----- INPUT DATA

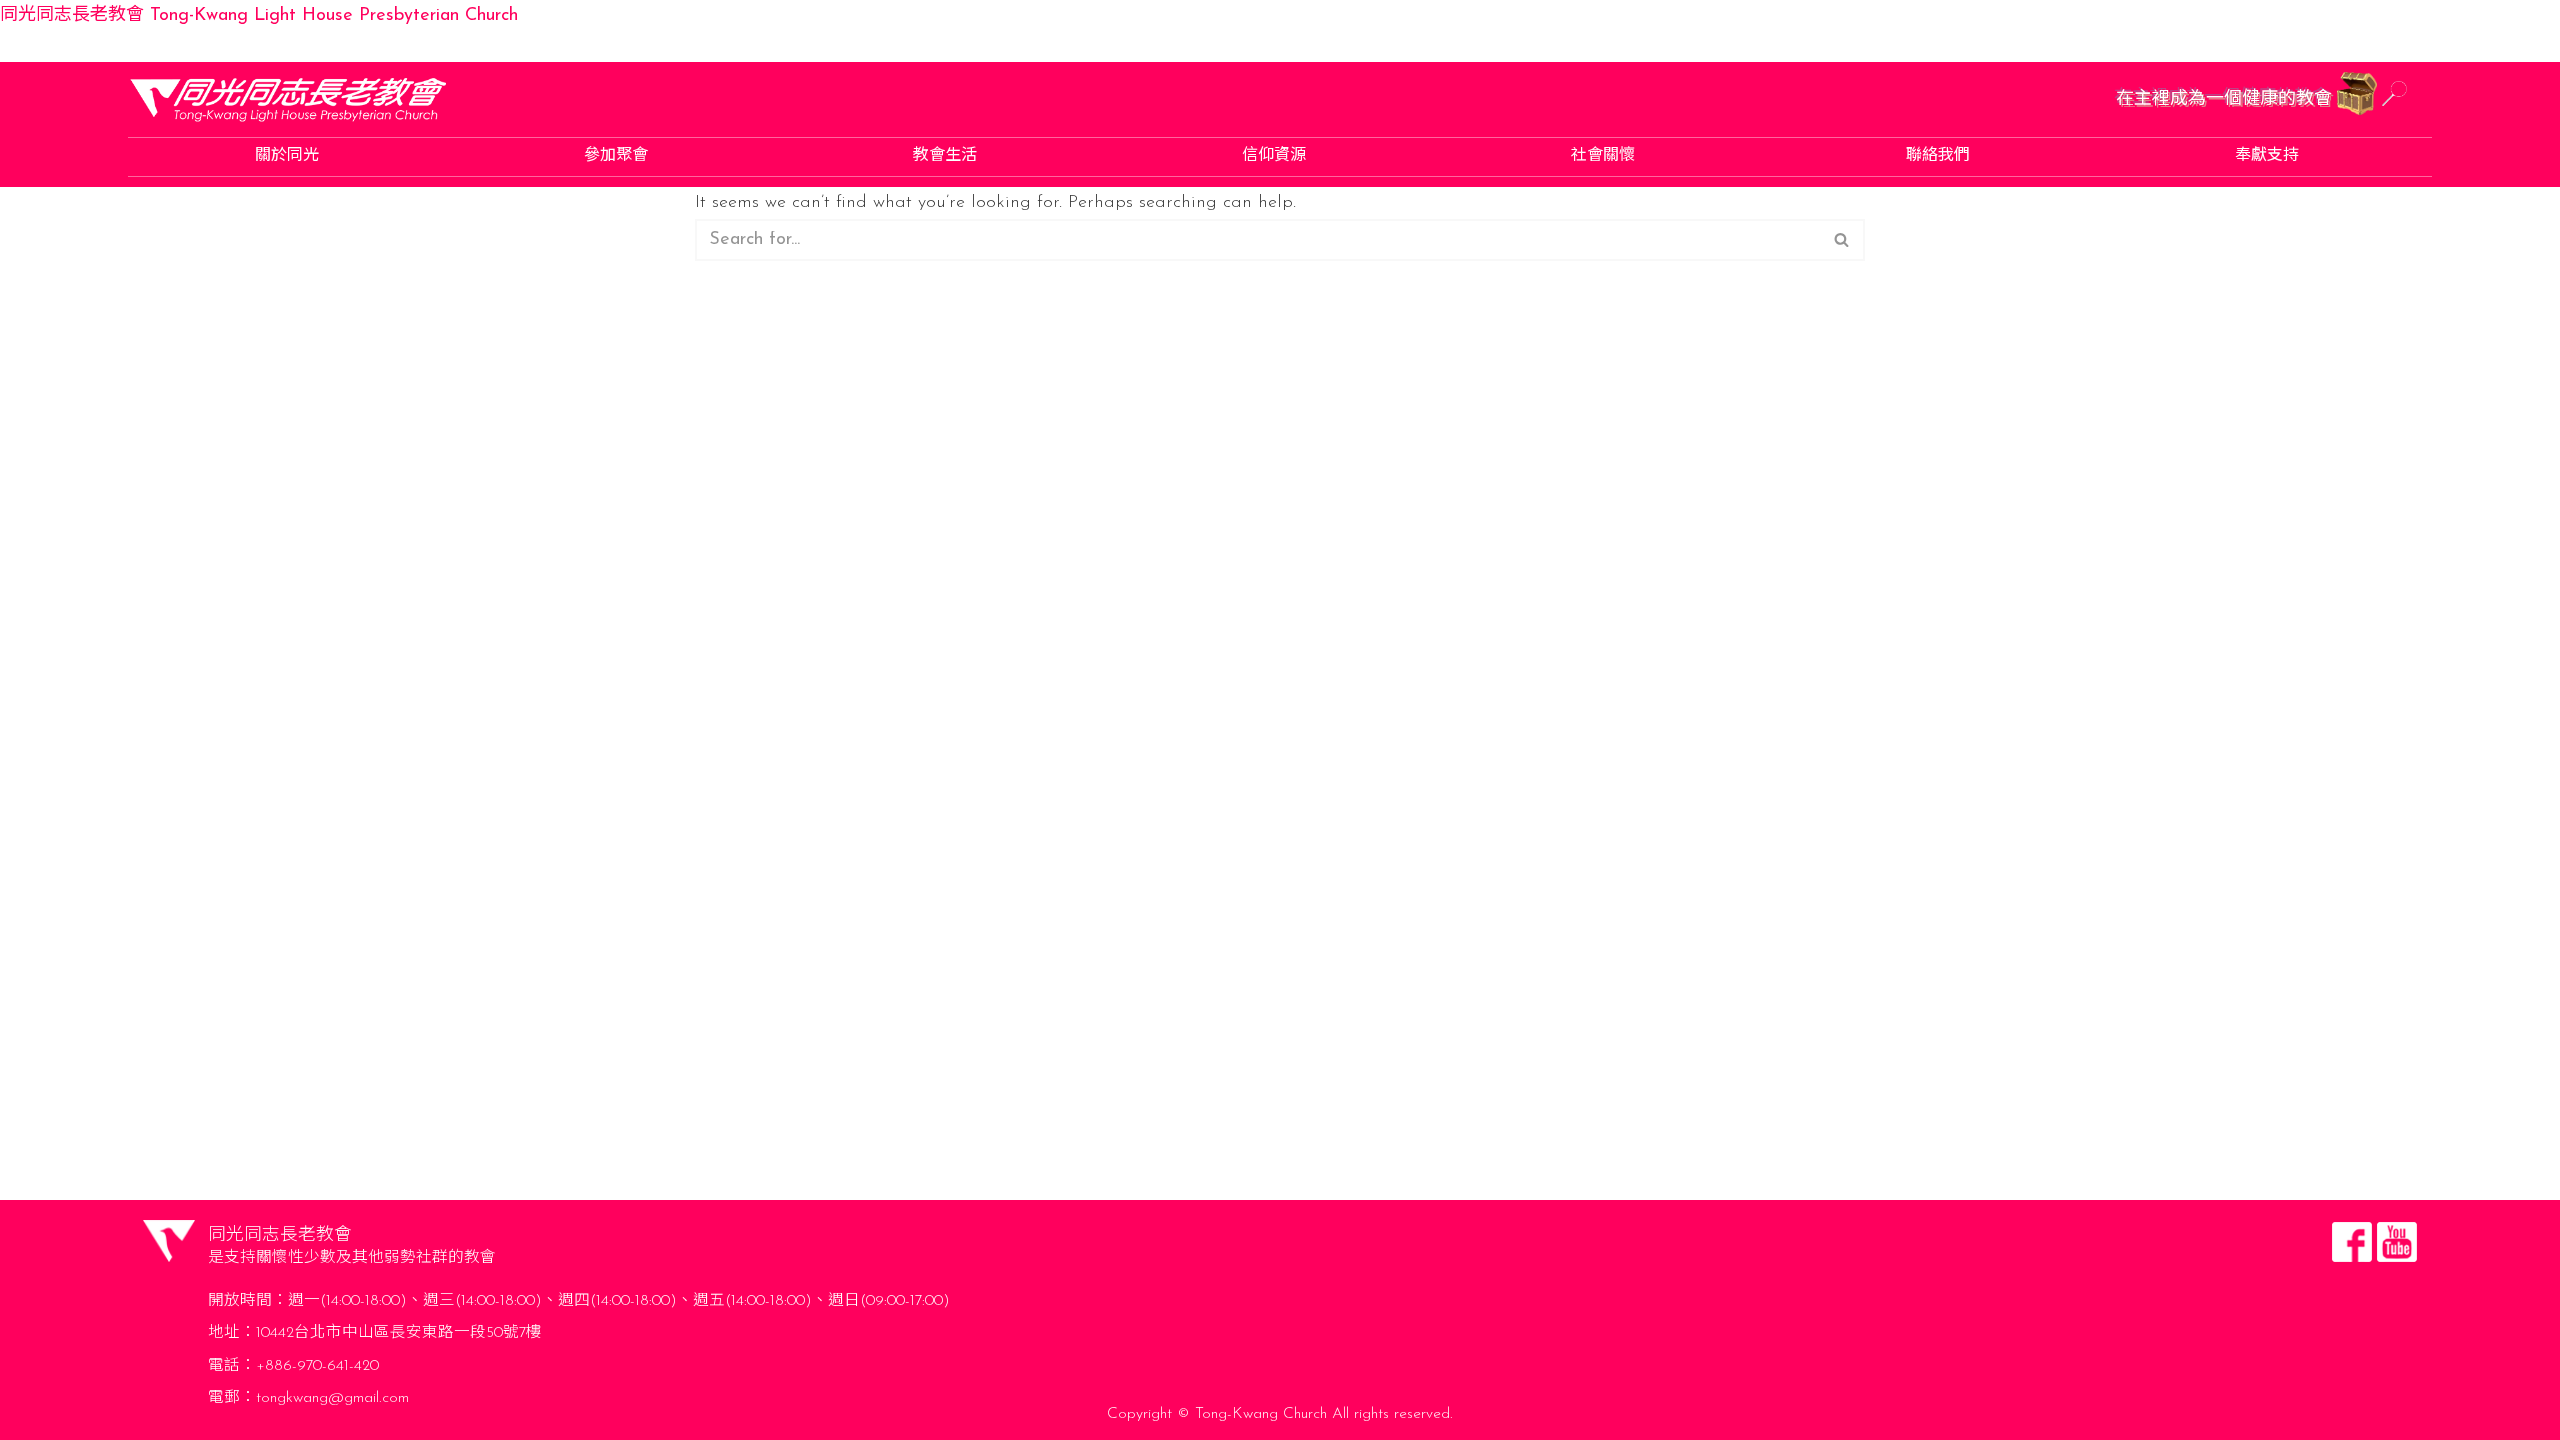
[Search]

----------
----- INPUT DATA

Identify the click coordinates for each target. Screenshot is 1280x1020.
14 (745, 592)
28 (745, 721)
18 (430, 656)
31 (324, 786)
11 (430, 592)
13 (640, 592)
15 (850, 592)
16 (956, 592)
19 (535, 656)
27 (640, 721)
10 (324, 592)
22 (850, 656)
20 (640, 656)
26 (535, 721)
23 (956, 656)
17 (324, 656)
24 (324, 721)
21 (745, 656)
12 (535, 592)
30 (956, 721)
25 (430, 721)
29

----------

- **EXERCISE**
Of the lines above, extract only those from the line with "Identify the click" to the line with "21 (745, 656)", both included, exactly as written.

- **TASK RESPONSE**
Identify the click coordinates for each target. Screenshot is 1280x1020.
14 (745, 592)
28 (745, 721)
18 (430, 656)
31 (324, 786)
11 (430, 592)
13 (640, 592)
15 (850, 592)
16 (956, 592)
19 (535, 656)
27 (640, 721)
10 (324, 592)
22 (850, 656)
20 (640, 656)
26 (535, 721)
23 (956, 656)
17 (324, 656)
24 (324, 721)
21 (745, 656)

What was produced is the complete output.